= Civitarese-Cushman House =

The Civitarese-Cushman House is a home in East Dedham, Massachusetts known for its elaborate Christmas light displays.

The house, located at 121 Garfield Avenue, was first decorated by Nick and Roberta Civaterese in 1973. The tradition was continued after their death by their daughter, Rita-Mae Cushman. As of 2003, four generations of the family were involved in setting up the display. The family begins in August, on Nick Civitarese's birthday, by pulling out the lights and checking the bulbs. It takes three months to assemble the display.

The family allows public access to the yard for viewing of the lights. Cushman will often stand outside in the yard at night, greeting visitors and offering them hot chocolate and cookies. Generations of families have come to see the displays, with parents who came as children often bringing their own children. Families will often take photos in the yard that they then use as their Christmas cards.

New lights were added to the display every year until 2020, when the house's electrical system maxed out. The display now constitutes thousands of lights, inflatables, figurines, dolls, music, and other decorations. The family has so many decorations that not all of them can be put out. The electrical bill rises significantly, which upsets Cushman's husband, but she tells him that "I don't drink, I don't smoke, I don't go places anymore. This is my big joy, my big pleasure."

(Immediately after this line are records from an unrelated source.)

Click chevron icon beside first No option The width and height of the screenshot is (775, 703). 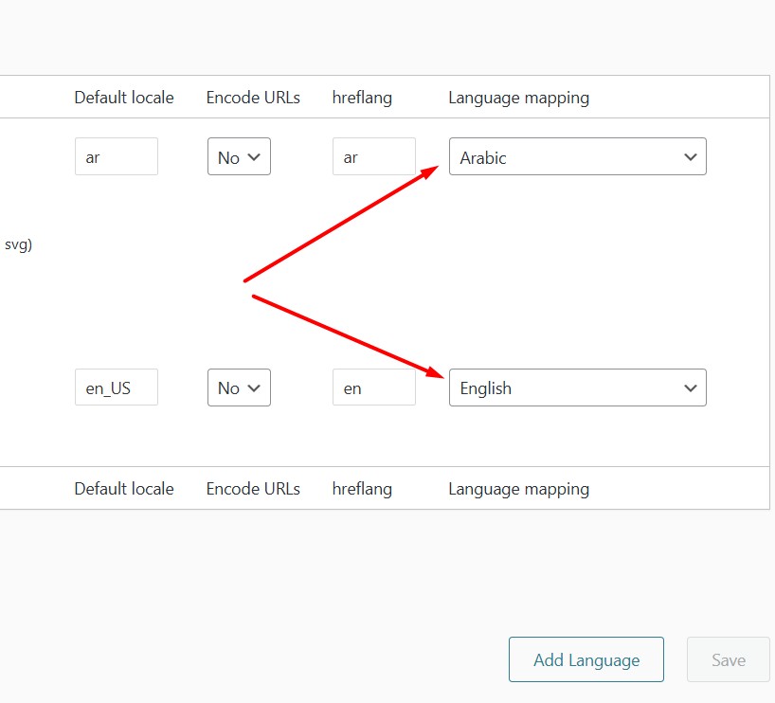point(254,157)
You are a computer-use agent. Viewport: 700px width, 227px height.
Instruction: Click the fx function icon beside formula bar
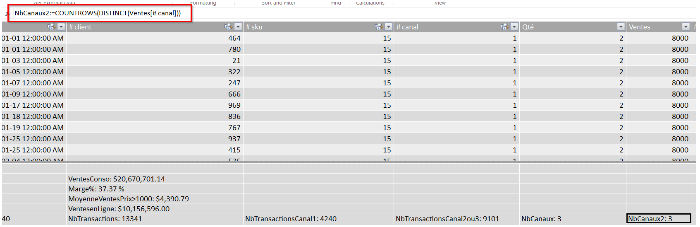[7, 14]
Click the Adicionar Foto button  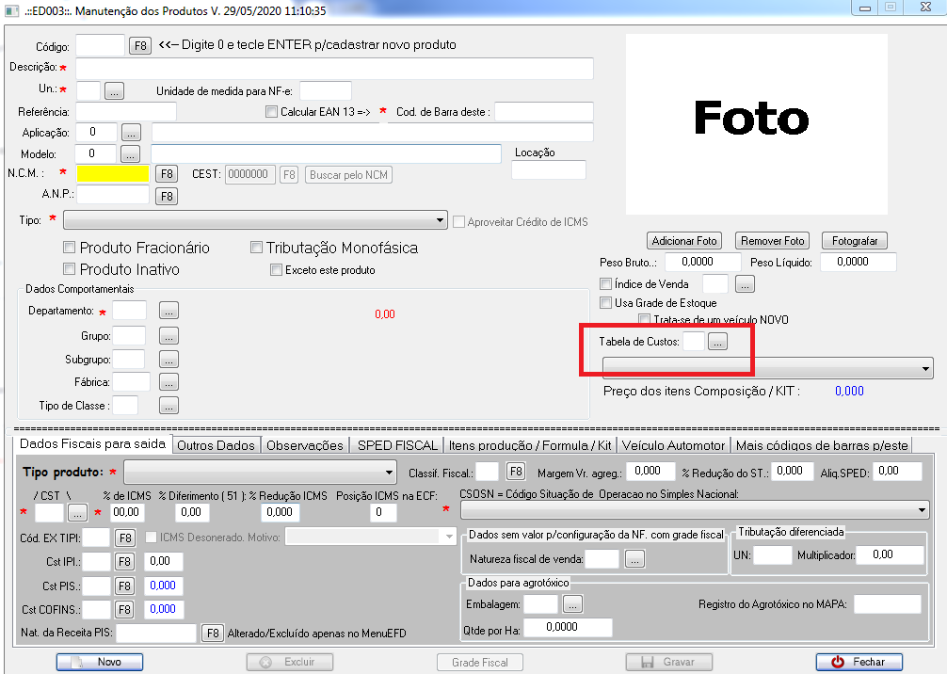[685, 241]
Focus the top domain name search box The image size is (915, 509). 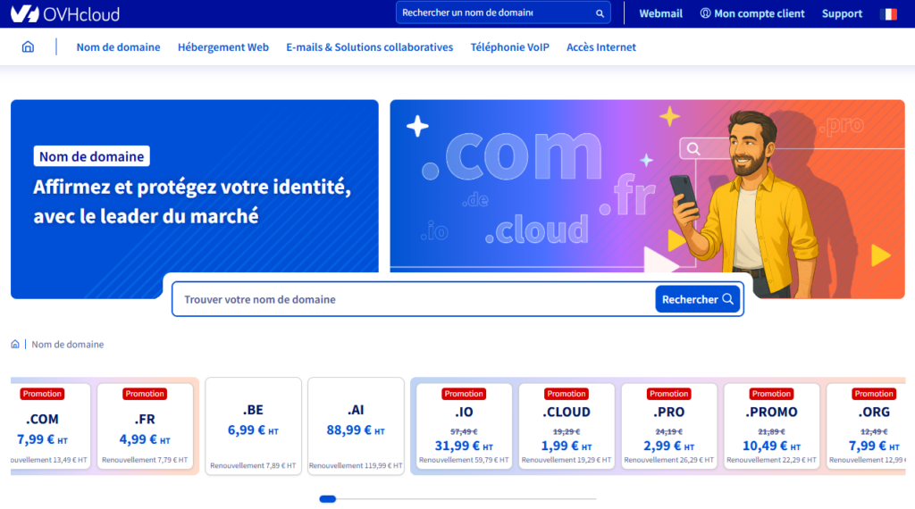[496, 13]
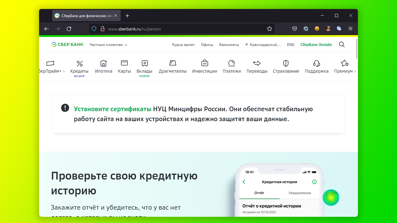The width and height of the screenshot is (397, 223).
Task: Reload the page with refresh button
Action: tap(69, 29)
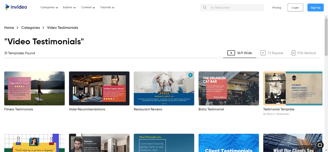This screenshot has width=328, height=152.
Task: Expand the Explore dropdown menu
Action: tap(69, 7)
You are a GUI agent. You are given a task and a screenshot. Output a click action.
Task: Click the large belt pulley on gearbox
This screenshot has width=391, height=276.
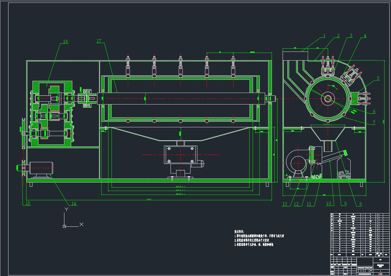(23, 133)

The lights are lit on the first Sunday of December and stay lit for a few days after Christmas. On opening day, the Dedham Fire Department brings Santa Claus on a firetruck to greet children and allow them to sit in the large sleigh in the backyard. Santa then returns on the other Sundays of December as well.

==Legacy==
December 3, 2023, the opening day of the 50th season, was declared to be Rita Mae Cushman Day in Dedham by act of Town Meeting and proclamation of the Select Board. Cushman won the 2016 Public Service Recognition Award in part for her efforts decorating her home and the greater East Dedham community.